Wells had a career year in 2006 and another good year in 2010. But, with the big contract and sporadic production in recent years, Anthopoulos traded Wells to the Angles for Juan Rivera and Mike Napoli (who was immediately filliped for Frank Francisco). So, Rivera has proven to be a good go to guy who has contributed with the bat and with surprisingly soft hands at first base. Judgment on Francisco is still out as one cannot tell how good he will be when he takes the mound. He could walk the first three or serve up a big hit and not go for the save but have to work for a win. He is not truly a closer, at least at this point. Back to Wells, I do not think that the injuries are what plagued him the most. I think he can no longer actually see the ball the way he did. His power hitting days are done. Over all, with the money and the lack of production, I think the Jays did well with these transactions. Maybe Kyle Drabek can get over himself. I give the Jays an A+.
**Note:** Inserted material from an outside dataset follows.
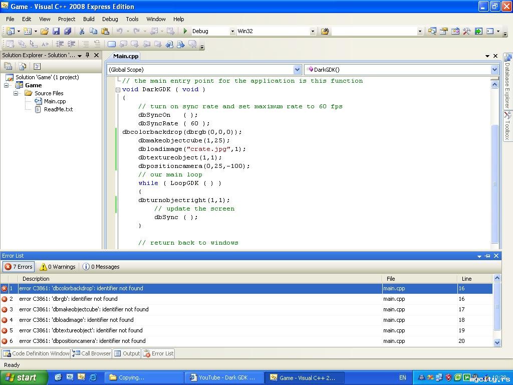Open the Build menu
The height and width of the screenshot is (385, 513).
click(89, 19)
John Buck: Games -59,BA -.230, HR -6, RBI -24

John Buck had a great and career year in 2010. The Jays did not want to offer him a long-term deal so he left a free agent. I think the Jays forgot that one also has to call a game. JP Arencibia is improving all the time but still leaves his pitchers hung out to dry and does not always calls the best game. In a previous blog, I mentioned how he did not help the now departed Kyle Drabek. Arencibia is a rookie as well. He needs more seasoning. Buck called a great game, just ask Romero. I appreciate that he has much more money now, but we lost something here. I give the Jays a C.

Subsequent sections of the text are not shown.